Il carbone attivo in acquario

Uno degli scopi principali della comunità di Acquario Chimica e Tecnica è aiutare tutti, sia esperti che neofiti, a conoscere o approfondire il corretto utilizzo dei materiali che immettiamo nelle nostre vasche.

Tra i tanti il carbone attivo è uno dei materiali che ci troviamo più spesso a consigliare e, nel corso di questo articolo, vedremo i motivi che ci spingono ad utilizzare questo materiale tanto prezioso quanto economico per la sua versatilità ed utilità.

Non solo, ma in anni di esperienza ci sembra evidente che il carbone attivo sia anche il materiale in assoluto meno compreso, talvolta anche demonizzato, senza avere una chiara visione della sua effettiva utilità.

Andremo a comprendere prima cosa sia il carbone attivo e, in seguito, cosa lo renda in alcune situazioni un materiale fondamentale per l’uso in acquario, da tenere sempre nel proprio armadietto di scorta.

Questa scheda è stata scritta ed elaborata a quattro mani in quanto alla sana pratica è sempre bene aggiungere la scienza. Quindi chi meglio di un esperto chimico poteva integrare questo argomento?

Che cos’è il Carbone attivo?

Il carbone attivo è un materiale di origine vegetale contenente principalmente carbonio ed avente una struttura altamente porosa. E’ idrofobo, ovvero poco affine all’acqua, pertanto in grado di trattenere a sé molecole meno polari di essa. Con ciò intendiamo generalmente molecole contenenti carbonio, che in acquario tendono ad accumularsi con facilità, costituendo la causa della maggior parte dei problemi di gestione che ci troviamo ad affrontare. 
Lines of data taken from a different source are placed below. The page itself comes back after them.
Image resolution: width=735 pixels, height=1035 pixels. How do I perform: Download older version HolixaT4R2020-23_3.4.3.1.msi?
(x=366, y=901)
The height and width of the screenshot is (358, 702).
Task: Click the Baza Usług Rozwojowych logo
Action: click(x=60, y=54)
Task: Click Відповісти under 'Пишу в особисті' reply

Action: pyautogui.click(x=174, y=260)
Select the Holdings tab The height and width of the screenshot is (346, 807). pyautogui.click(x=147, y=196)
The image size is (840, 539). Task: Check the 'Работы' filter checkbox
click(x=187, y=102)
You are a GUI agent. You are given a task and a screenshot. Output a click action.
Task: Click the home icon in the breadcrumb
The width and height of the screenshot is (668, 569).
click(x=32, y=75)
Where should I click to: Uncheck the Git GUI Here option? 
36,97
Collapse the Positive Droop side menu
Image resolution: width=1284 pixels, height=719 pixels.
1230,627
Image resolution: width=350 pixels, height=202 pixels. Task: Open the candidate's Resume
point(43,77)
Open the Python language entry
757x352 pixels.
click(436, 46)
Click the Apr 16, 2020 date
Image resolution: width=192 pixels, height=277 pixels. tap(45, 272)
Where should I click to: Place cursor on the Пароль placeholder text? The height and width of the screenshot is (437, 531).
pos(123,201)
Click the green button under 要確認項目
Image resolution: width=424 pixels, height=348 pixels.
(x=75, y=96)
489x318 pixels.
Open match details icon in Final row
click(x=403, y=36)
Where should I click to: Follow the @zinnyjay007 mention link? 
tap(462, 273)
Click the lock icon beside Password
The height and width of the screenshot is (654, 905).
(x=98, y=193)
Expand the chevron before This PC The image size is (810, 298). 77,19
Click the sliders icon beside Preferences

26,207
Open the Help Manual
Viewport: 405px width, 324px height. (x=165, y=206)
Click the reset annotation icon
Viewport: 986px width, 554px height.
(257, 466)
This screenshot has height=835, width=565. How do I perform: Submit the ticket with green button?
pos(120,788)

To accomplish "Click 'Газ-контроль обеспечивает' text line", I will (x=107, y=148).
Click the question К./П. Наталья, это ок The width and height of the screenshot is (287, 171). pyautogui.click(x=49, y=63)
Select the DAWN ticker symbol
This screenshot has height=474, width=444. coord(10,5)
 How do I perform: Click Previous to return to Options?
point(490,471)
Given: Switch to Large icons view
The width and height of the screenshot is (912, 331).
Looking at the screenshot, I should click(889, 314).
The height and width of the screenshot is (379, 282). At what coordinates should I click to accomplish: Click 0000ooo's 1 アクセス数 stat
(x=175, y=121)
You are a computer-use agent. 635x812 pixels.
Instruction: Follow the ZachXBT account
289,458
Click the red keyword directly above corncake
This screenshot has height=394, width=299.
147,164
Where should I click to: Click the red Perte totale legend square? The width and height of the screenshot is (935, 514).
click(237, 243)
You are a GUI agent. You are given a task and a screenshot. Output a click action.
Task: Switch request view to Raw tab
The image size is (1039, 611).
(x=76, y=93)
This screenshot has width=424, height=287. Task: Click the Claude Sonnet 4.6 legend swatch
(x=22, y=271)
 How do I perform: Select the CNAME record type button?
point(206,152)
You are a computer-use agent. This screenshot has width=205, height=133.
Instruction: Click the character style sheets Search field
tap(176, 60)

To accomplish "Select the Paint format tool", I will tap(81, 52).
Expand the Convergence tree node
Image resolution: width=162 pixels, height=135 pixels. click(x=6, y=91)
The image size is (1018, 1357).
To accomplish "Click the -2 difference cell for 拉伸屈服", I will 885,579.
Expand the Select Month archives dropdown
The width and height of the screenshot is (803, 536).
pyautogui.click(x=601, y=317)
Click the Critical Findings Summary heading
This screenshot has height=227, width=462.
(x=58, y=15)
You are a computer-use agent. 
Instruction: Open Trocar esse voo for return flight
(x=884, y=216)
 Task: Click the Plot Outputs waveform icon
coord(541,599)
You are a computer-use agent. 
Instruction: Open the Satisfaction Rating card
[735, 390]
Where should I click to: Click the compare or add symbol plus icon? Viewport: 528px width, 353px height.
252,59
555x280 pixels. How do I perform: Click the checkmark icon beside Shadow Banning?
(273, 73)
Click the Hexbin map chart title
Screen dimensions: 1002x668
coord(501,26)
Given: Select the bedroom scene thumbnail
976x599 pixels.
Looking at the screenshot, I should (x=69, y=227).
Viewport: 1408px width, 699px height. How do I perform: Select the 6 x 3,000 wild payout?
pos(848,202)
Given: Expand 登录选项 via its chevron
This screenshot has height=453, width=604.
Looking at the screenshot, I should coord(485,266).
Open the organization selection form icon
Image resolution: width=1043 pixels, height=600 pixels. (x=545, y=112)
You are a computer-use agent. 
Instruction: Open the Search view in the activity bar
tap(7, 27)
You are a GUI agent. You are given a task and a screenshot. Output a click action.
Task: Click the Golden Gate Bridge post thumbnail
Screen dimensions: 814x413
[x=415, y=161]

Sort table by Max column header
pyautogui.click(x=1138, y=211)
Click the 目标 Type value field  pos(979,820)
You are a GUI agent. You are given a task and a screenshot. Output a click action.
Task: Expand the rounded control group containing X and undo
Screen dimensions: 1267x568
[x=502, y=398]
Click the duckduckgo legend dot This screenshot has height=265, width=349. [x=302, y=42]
Oltre alla sua idrofobia, grazie alla elevatissima porosità, il carbone è un materiale con una elevata area specifica, ovvero possiede una grande superficie di contatto per unità di volume, proprio come i cannolicchi o i materiali di supporto biologico presenti nel filtro.

Pensate che la superficie di contatto del carbone attivo è di circa 500 – 1500 m2/g, ovvero, se fossimo in grado con un mattarello di appiattire tutta la superficie di contatto disponibile in un grammo, questa riuscirebbe a coprire le vostre case circa 15 o 20 volte.

Il carbone attivo in acquario
Microfotografia di un granulo di carbone attivo. Potete notare come la struttura sia estremamente complessa e con grande superficie di contatto

Queste due proprietà conferiscono al carbone attivo la sua definizione: si tratta di un materiale che presenta elevate capacità adsorbenti.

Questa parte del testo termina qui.